He applied first to the Jesuits, but was rejected. He did not then know that at the time “the Society of Jesus refused in principle to tolerate Jewish converts among its ranks.” He lowered his aim and was accepted to the theological college of his local diocese. At 18, he donned a soutane.
Although Hungary was allied with Nazi Germany during the war, the Nazis did not enter Hungary until 1944. It was then that Jewish lives were imperiled. On March 19 of that year, Adolph Eichmann arrived in Budapest to organize the Final Solution for the Jews of Hungary. Geza was saved by his concerned superiors, who shunted him from place to place and supplied him with a document certifying that he was exempt from the anti-Jewish decrees because he was an ordained deacon of the church—a false claim since he would not be a deacon for another four years. His meals were often brought to his room, and he remained out of sight even during mass.
By the end of the war, he had fled to Budapest. While most Jews from rural areas ended up in Auschwitz, the Jews of Budapest were relatively unharmed; the authorities apparently thought that the large, dispersed Jewish population would deter the allies from bombing the city. In the end, however, the Jews were rounded up and herded into a ghetto. Hundreds were led to the banks of the Danube and shot, but within the walls of the seminary, Geza was safe. As he put it, “Outside, terror reigned.”
After the war his provincial seminary opened once again, and he renewed his friendship there with two men who, like himself, were of Jewish ancestry: “If I were asked now why as a Catholic seminarian I chose two seminarians of Jewish ancestry as my closest confidants, my honest conscious answer would be that I was not particularly aware of their Jewishness, but found them personally and intellectually more congenial than the rest. No doubt, subconsciously there was more to it than that. These friendships marked the start of a slow internal metamorphosis which took more than twenty years to mature.”
Knowing the superior educational facilities run by the Dominicans, he decided to try (twice) to join the Dominican order, but was turned down. “The Dominicans were traditionally as unwilling to admit Jewish convert candidates as the Jesuits.” Having now been rejected by both the Jesuits and the Dominicans, Vermes decided to try the Fathers of Notre-Dame de Sion, an order that had been founded by two French Jewish converts, the brothers Ratisbonne: “I was longing for a congenial setting where my Jewish origin would not be a disadvantage.” He was accepted and made his way to the order’s seminary in Belgium.

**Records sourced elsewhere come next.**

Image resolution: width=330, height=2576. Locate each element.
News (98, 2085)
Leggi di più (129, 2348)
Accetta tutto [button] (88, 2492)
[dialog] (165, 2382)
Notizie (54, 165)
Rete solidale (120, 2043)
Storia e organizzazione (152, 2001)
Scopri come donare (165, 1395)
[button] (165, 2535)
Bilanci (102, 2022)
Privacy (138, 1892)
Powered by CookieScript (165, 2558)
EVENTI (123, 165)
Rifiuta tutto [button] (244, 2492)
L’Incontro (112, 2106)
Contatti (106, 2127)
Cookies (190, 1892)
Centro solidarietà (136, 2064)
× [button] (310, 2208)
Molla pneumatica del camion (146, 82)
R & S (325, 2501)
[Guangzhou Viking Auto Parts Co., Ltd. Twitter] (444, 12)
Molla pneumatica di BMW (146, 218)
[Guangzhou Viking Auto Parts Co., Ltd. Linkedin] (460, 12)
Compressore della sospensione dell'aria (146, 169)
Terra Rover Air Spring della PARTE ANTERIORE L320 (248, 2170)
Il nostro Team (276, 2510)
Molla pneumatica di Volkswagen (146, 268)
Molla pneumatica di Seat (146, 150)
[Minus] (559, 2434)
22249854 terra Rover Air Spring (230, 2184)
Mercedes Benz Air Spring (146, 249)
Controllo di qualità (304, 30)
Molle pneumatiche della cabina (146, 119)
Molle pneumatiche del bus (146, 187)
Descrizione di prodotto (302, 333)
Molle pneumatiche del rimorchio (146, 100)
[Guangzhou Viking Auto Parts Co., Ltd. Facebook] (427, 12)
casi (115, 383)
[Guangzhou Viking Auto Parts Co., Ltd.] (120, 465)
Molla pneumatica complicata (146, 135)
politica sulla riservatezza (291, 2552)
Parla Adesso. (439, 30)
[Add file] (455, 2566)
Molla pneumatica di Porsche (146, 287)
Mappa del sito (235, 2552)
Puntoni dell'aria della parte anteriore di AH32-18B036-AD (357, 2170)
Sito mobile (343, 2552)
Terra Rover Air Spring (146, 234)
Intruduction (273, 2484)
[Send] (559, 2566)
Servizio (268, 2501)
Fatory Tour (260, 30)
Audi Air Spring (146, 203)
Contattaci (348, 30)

Paradoxically, although when the order was organized the nuns dedicated most of their devotions to praying for the conversion of the Jews and the fathers devoted themselves to organizing the Confraternity of Prayer for the Jews, Geza Vermes seems to have devoted himself (in addition to his studies) largely to bettering Christian-Jewish relations and understanding. Together with his mentor and friend Paul Démann, a priest of Jewish ancestry who, like Vermes, would one day leave the priesthood, they planned a crusade “against the age-old Christian anti-Judaism in the Catholic Church.” In Cahiers Sioniens, a journal they edited (with a third convert from Judaism, Renée Bloch), they published articles that they hoped would lead the church “to acknowledge nineteen hundred years of error in her attitude to Jews and to expiate all the injustice resulting from religious antisemitism. The very idea struck the older fathers…as obnoxious.” In the end the trio of editors was vindicated: The Cahiers “represented the vanguard of Catholic thinking.”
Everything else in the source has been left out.